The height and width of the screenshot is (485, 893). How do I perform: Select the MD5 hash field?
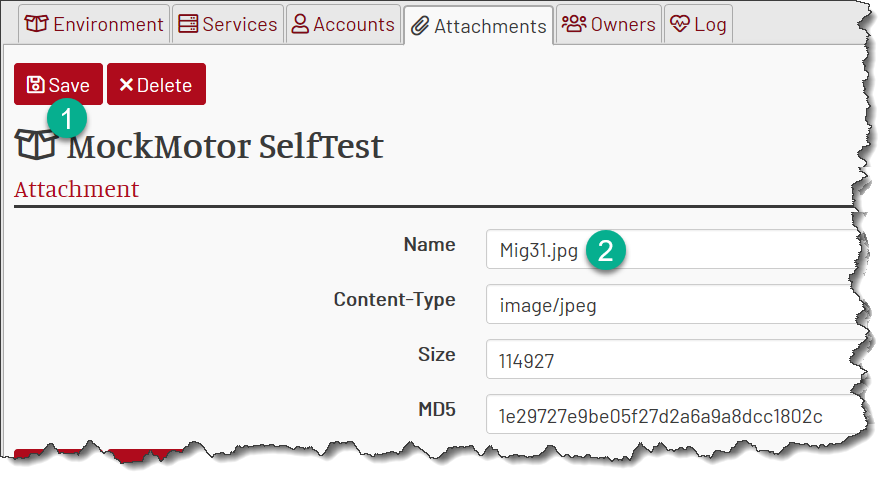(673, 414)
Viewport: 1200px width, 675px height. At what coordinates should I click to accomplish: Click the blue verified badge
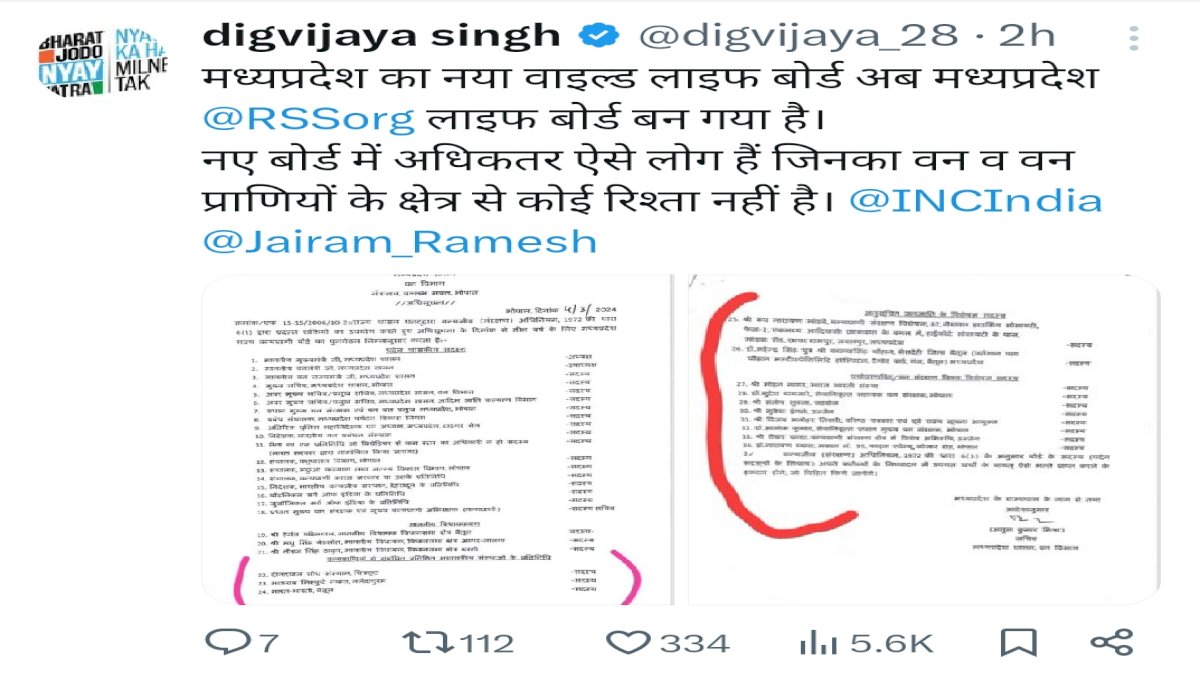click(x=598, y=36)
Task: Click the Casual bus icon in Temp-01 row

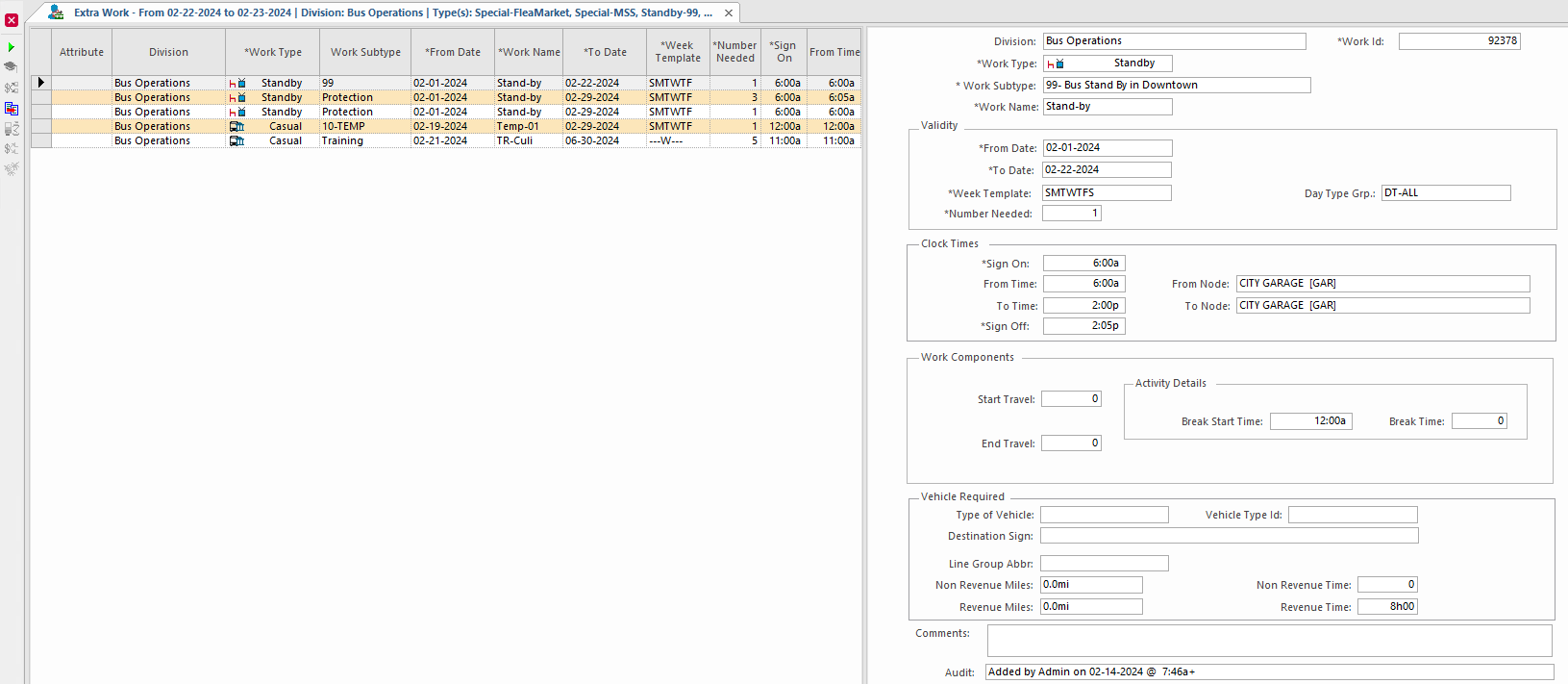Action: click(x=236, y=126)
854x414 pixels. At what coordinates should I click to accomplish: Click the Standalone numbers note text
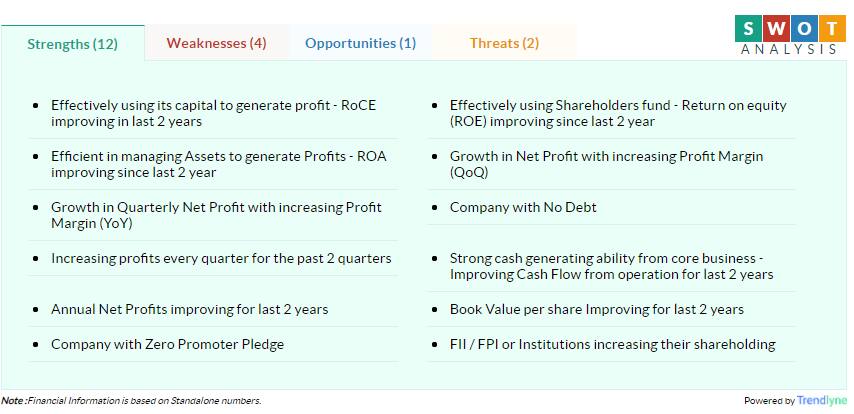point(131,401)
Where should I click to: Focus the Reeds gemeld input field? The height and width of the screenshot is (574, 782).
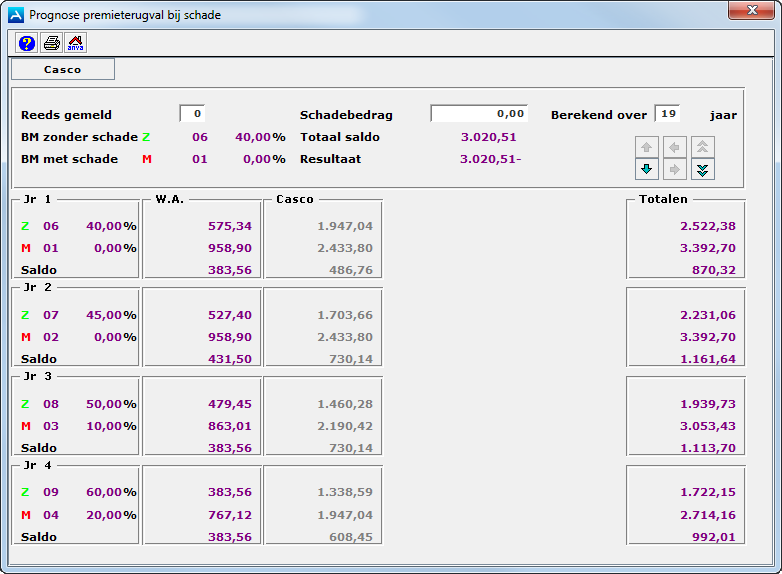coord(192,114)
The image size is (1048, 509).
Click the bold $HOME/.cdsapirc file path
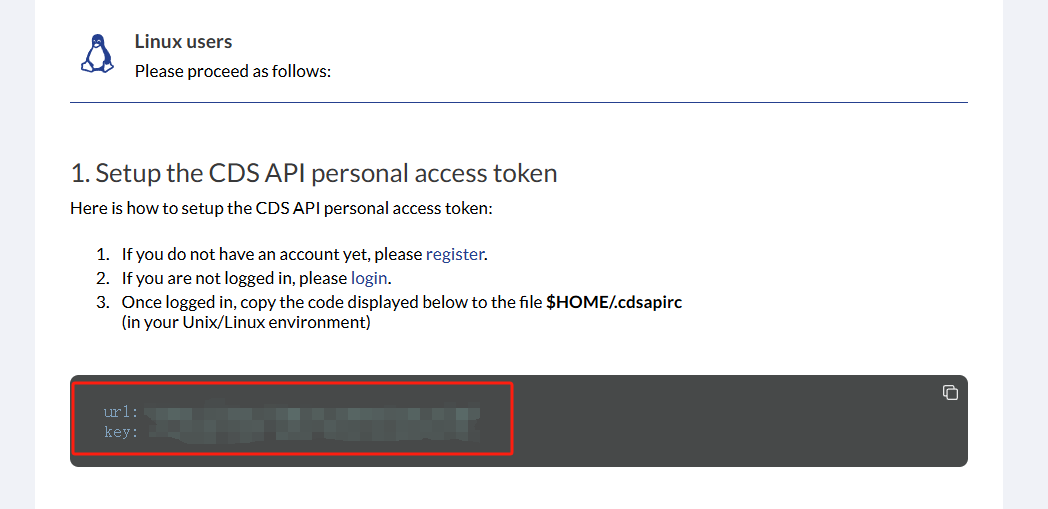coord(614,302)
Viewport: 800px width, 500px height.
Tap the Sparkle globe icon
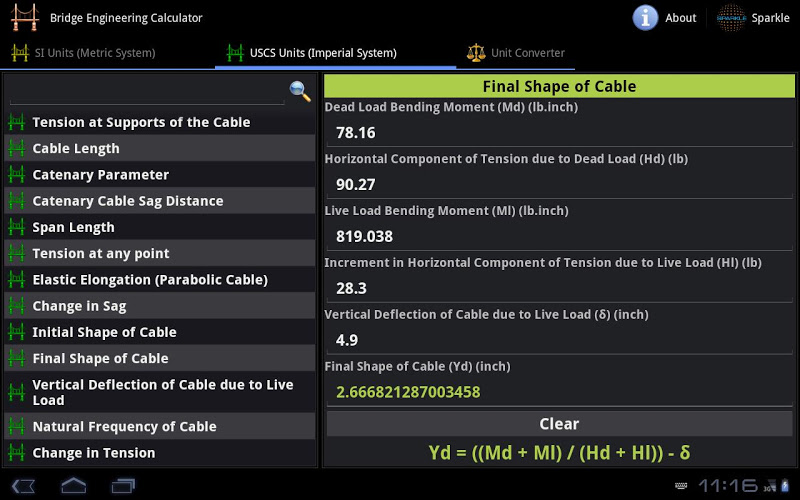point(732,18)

********************

__THE PROBLEM__. The reply should repeat the data in full, exactly as given, and contain no pictures.

__EXERCISE RESPONSE__.
The height and width of the screenshot is (485, 893). How do I perform: Select the MD5 hash field?
(673, 414)
Viewport: 1200px width, 675px height. At what coordinates should I click to accomplish: Click the blue verified badge
click(x=598, y=36)
Task: Click the Casual bus icon in Temp-01 row

Action: click(x=236, y=126)
854x414 pixels. At what coordinates should I click to accomplish: Click the Standalone numbers note text
point(131,401)
Where should I click to: Focus the Reeds gemeld input field? The height and width of the screenshot is (574, 782).
coord(192,114)
The image size is (1048, 509).
Click the bold $HOME/.cdsapirc file path
coord(614,302)
Viewport: 800px width, 500px height.
Tap the Sparkle globe icon
point(732,18)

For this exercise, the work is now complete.